QUICK REVIEW

[論文レビュー] Exploring Efficient Few-shot Adaptation for Vision Transformers

Chengming Xu, Siqian Yang|arXiv (Cornell University)|Jan 6, 2023

Domain Adaptation and Few-Shot Learning被引用数 8

ひとこと要約

この論文は、Attentive Prefix Tuning (APT) と Domain Residual Adapter (DRA) を用いた Vision Transformers の少数ショット学習のための効率的な Transformer チューニング（eTT）を紹介し、 trainable パラメータを少なく抑えつつ Meta-Dataset で強力な性能を達成する。

ABSTRACT

The task of Few-shot Learning (FSL) aims to do the inference on novel categories containing only few labeled examples, with the help of knowledge learned from base categories containing abundant labeled training samples.

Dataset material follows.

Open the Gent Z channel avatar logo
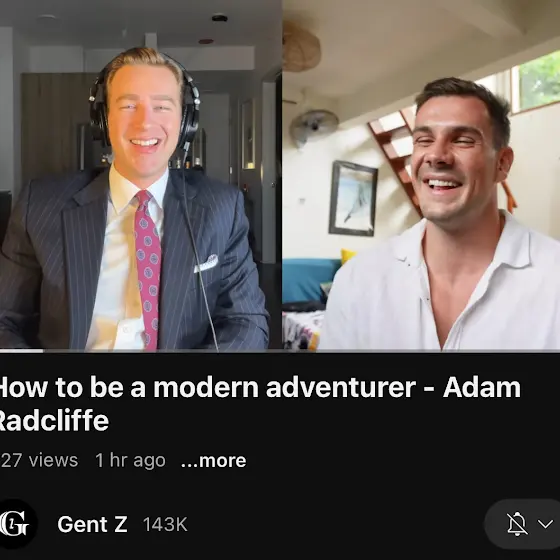This screenshot has width=560, height=560. point(15,524)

While there are numerous works into FSL task, Vision Transformers (ViTs) have rarely been taken as the backbone to FSL with few trials focusing on naive finetuning of whole backbone or classification layer.} Essentially, despite ViTs have been shown to enjoy comparable or even better performance on other vision tasks, it is still very nontrivial to efficiently finetune the ViTs in real-world FSL scenarios. To this end, we propose a novel efficient Transformer Tuning (eTT) method that facilitates finetuning ViTs in the FSL tasks. The key novelties come from the newly presented Attentive Prefix Tuning (APT) and Domain Residual Adapter (DRA) for the task and backbone tuning, individually. Specifically, in APT, the prefix is projected to new key and value pairs that are attached to each self-attention layer to provide the model with task-specific information. Moreover, we design the DRA in the form of learnable offset vectors to handle the potential domain gaps between base and novel data. To ensure the APT would not deviate from the initial task-specific information much, we further propose a novel prototypical regularization, which maximizes the similarity between the projected distribution of prefix and initial prototypes, regularizing the update procedure. Our method receives outstanding performance on the challenging Meta-Dataset. We conduct extensive experiments to show the efficacy of our model.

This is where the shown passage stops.